A UE deferiu a aquisição, mas sob condições e obrigações especiais a fim de evitar uma concentração excessiva do mercado e um enfraquecimento da competição. De acordo com avaliações da Organização Mundial para Agricultura e Alimentação (FAO), o mercado global de pesticidas alcança um volume anual de vendas de US$ 500 bilhões.
Pesticidas são controversos tanto política quanto economicamente. Os principais conflitos giram em torno de três questões. Primeiramente, pesticidas comportam riscos para seres humanos e para o meio ambiente; a única questão é quão alto é o risco. Segundamente, pesticidas trazem consigo oportunidades, uma vez que eles aumentam a qualidade e o volume das safras. E em terceiro lugar, os países em desenvolvimento são particularmente afetados por este dilema.
Segundo estimativas da organização Rede de Ação contra Pesticidas (Pestizid-Aktions-Netzwerk, PAN), cerca de 70% de todos os envenenamentos por pesticidas e a quase totalidade das fatalidades ocorrem em países em desenvolvimento; exatamente lá onde a fome e a subnutrição também estão mais presentes.

## Instruções da tarefa
Resuma em duas frases o texto sobre pesticidas.

## Dados fornecidos
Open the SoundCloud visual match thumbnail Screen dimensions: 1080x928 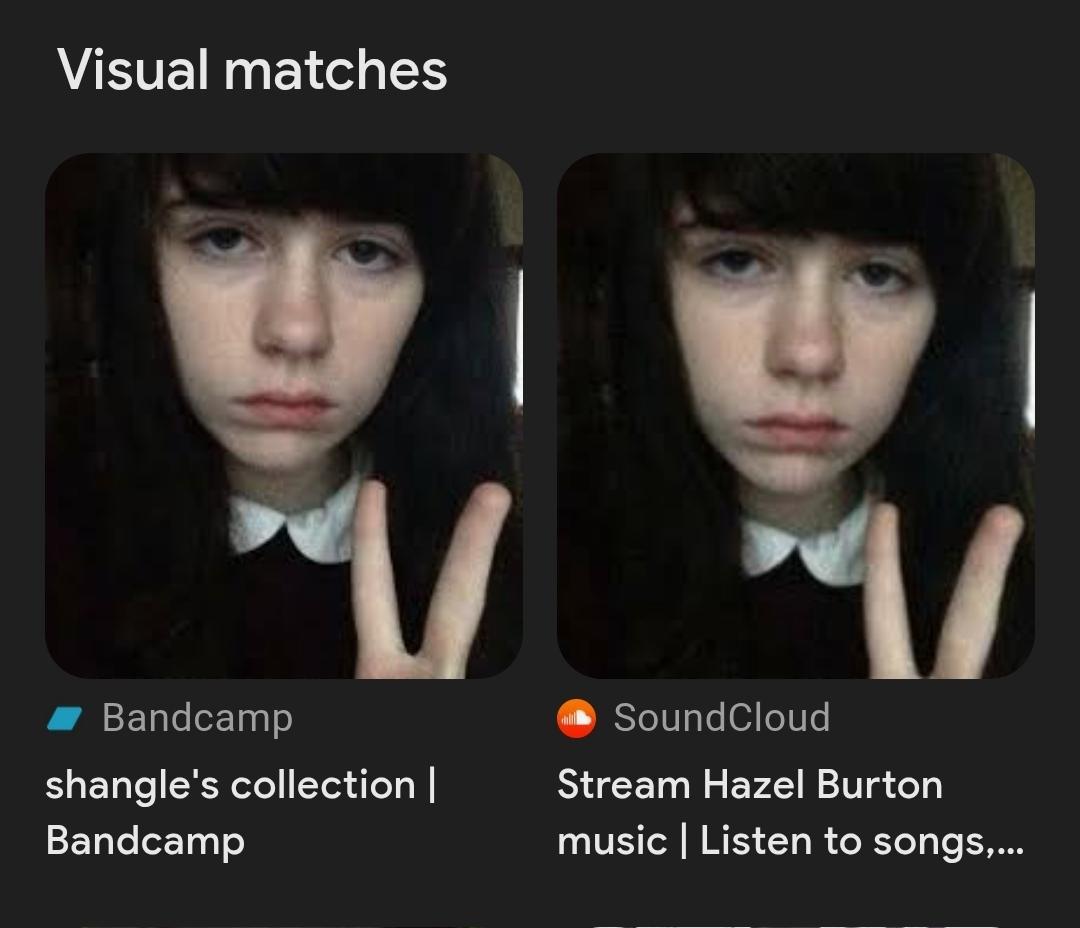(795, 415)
==
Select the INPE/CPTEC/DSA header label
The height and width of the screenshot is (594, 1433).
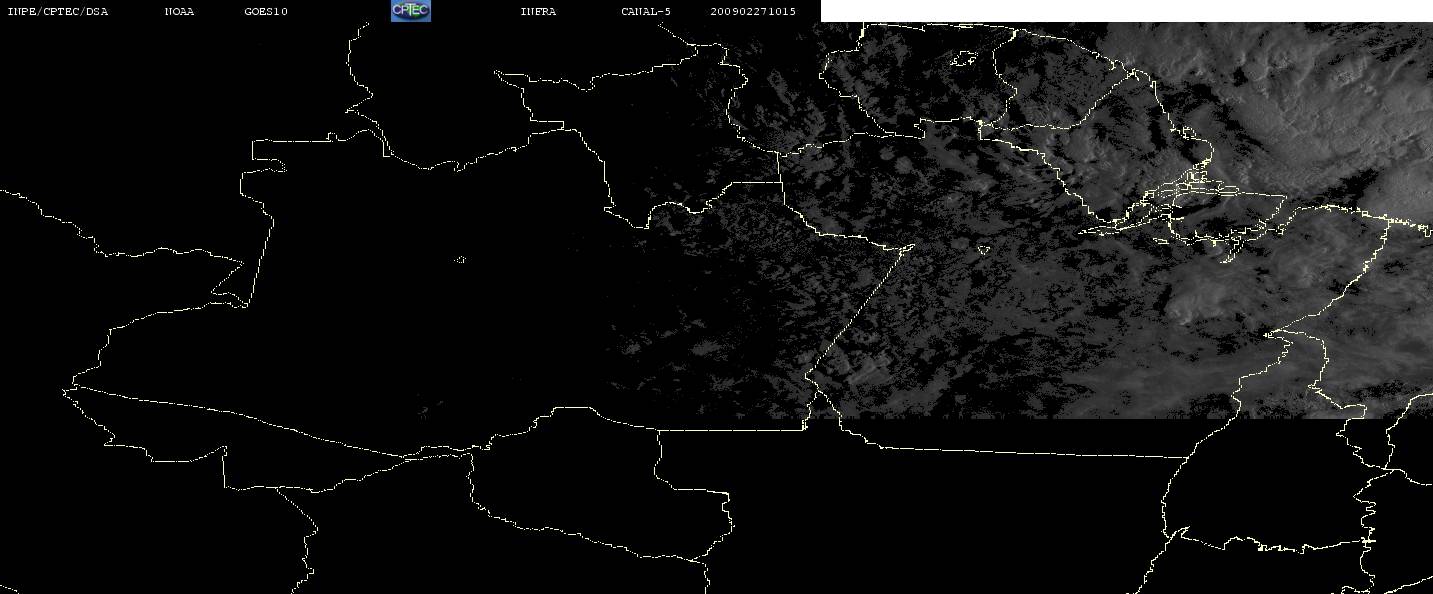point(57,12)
* * *
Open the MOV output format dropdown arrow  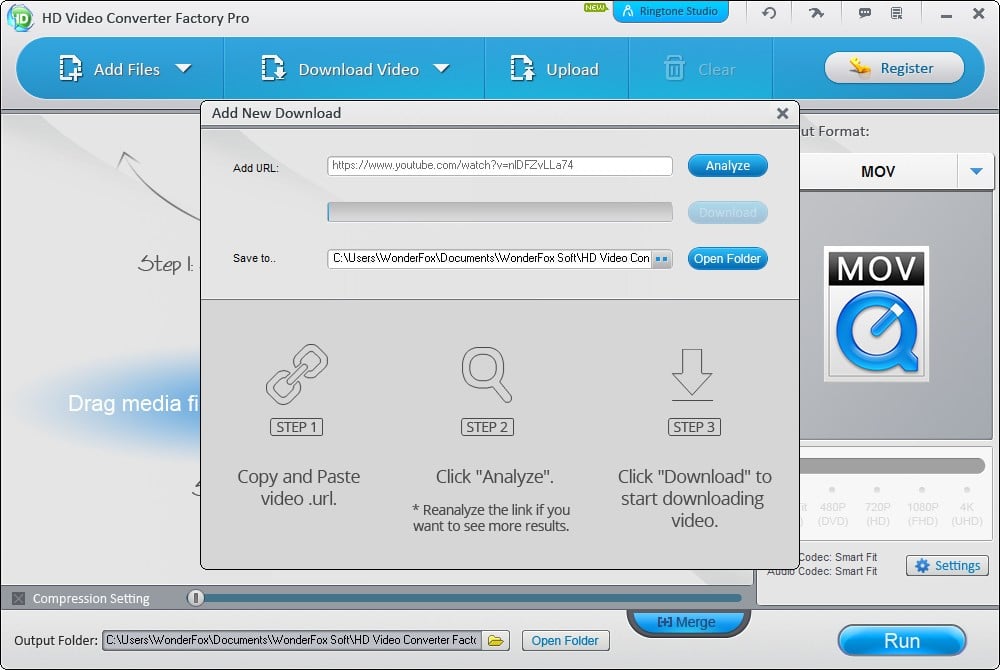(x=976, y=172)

## Resultado da tarefa
Pesticidas são controversos política e economicamente, com conflitos centrados em seus riscos para seres humanos e para o meio ambiente, no aumento que trazem à qualidade e ao volume das safras e no impacto particular desse dilema sobre os países em desenvolvimento. Segundo estimativas da Rede de Ação contra Pesticidas (PAN), cerca de 70% de todos os envenenamentos por pesticidas e a quase totalidade das fatalidades ocorrem nesses países, onde a fome e a subnutrição também estão mais presentes.